Remix stretched out in the middle of the kitchen floor. I made a comment about her being in the way, but Grandmother was fine to step around her, not minding an animal that is content to lie down wherever the people are. She told me about a dog she had growing up, named Poochy, who they fed corn flakes with sugar, even when the sugar was being rationed and the kids ate their corn flakes unsweetened. She said that she loved dogs, but that she had finally convinced her concerned daughters that she didn't need one.

Lunch was leftover Brunswick stew, coleslaw, baked beans, and tea. Dessert was some kind of fruit cake and Heath bar ice cream. Just in case you were thinking that those things do not go together, I'll let you know that you're right. But it was fine.

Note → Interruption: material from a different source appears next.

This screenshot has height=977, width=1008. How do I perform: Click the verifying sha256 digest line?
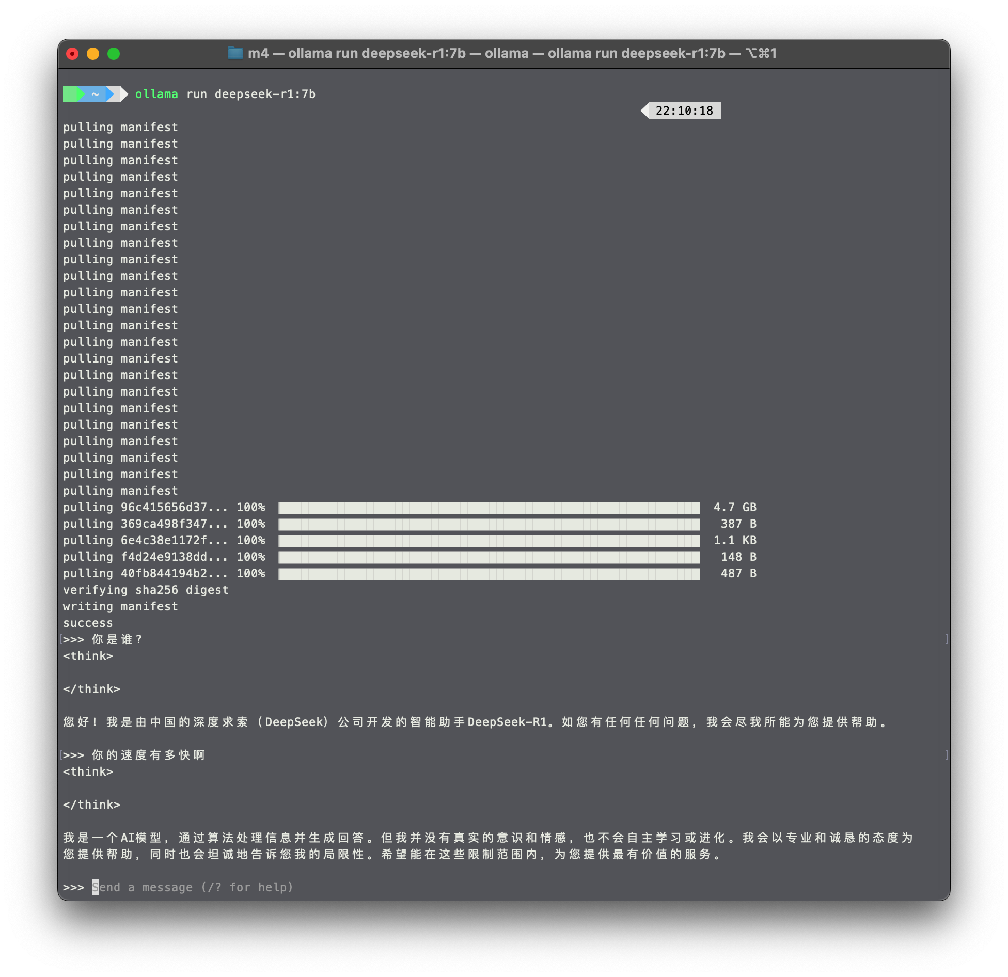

She talked about some of the clothes that Josh had picked out; several items that had come from the "Snob Shop," which I gathered was some kind of consignment shop. She and Josh talked about secondhand clothes.

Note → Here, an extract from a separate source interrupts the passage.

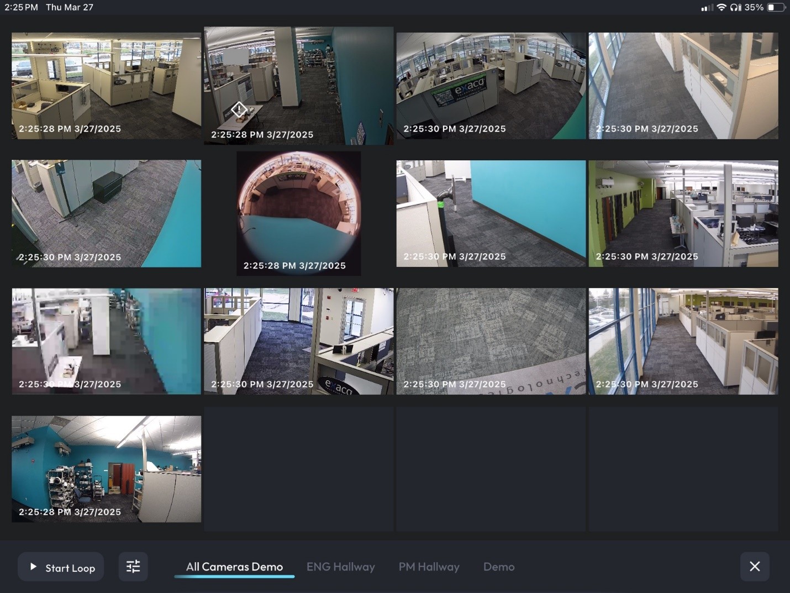
Task: Switch to the ENG Hallway tab
Action: (x=340, y=566)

"Sandra, surely you don't buy used clothes with that good job you have."

I looked down at my outfit for confirmation, then said, "Everything I'm wearing was bought secondhand."

"What do you do with the extra money?"

"Put it on the mortgage," Josh said, beaming proudly. Money management was emphasized in my childhood home, but not in his. He's taken to it very quickly. I suspect that he learned to appreciate thrift in this very house. I have his grandparents to thank for him being attracted to a woman with a good credit score.

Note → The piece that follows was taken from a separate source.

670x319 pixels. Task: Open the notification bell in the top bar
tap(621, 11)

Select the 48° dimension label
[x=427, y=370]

After lunch, we went back to the bedroom, where Grandmother put a pile of pocket knives on the bed. Grandfather subscribed to the Boy Scout motto of being prepared, and that must have meant always having a pocket knife. Then they went through the jewelry, the tie pins and watches, the attendance pins from the Lions Club, still in their little plastic boxes with the spongy blue squares of padding. There were several watches, and Grandmother seemed a little dismayed that she didn't remember which one he had favored. They went through everything, even drawers and boxes that she hadn't gotten to yet. They came across a piece of shrapnel that had landed right next to Grandfather in France and that he had saved all these years. Josh had heard the story many times and was in awe at being offered this lump of family history. All his cousins had already come and made their selections, so whatever was left was his, but he felt guilty at getting so much. I got the impression that no one else had taken much of anything. Admittedly, the clothes were old-fashioned, and it's possible that some people don't like those kinds of mementos. A high percentage of our stuff was separated from its previous owner by death. We thrive in the past.

We needed to leave. Josh had to work that afternoon. I was getting antsy, not because I needed to be anywhere, but because schedules and the adherance to them make me anxious. But it was the kind of scene that I didn't want to break up, so I went in the other room to look at the sweaters. They were mostly cardigans, folded up and stacked up in four piles. Grandfather was a man of sweaters. And a man of taste: most of them were cashmere. There were a couple that I found myself admiring, and I went ahead and tried them on. While they were too small in the shoulders for Josh, they fit me pretty well. I picked out two - a gray and a vibrant fall orange. Grandmother seemed happy to let me have them. I felt a little weird about it, but I shouldn't. After all, Josh has some old ammunition boxes salvaged from my grandparents' house.

Finally, we really really had to leave. We loaded up the car with sweaters, shrapnel, and a pitbull. Half an hour later, we stopped for gas. I filled up, while Josh went inside. He came back out with a large soda and a Snickers bar that held two half-sized bars in one package. A share pack. He pulled out one of the four pocket knives he had just inherited and cut the wrapper neatly in half so that each fun-sized bar had its own sheath. He handed one to me.

"My grandparents used to do this. Cut a candy bar in half. I thought it was stupid, because I was a little kid and I wanted a whole one. Now I think it's sweet."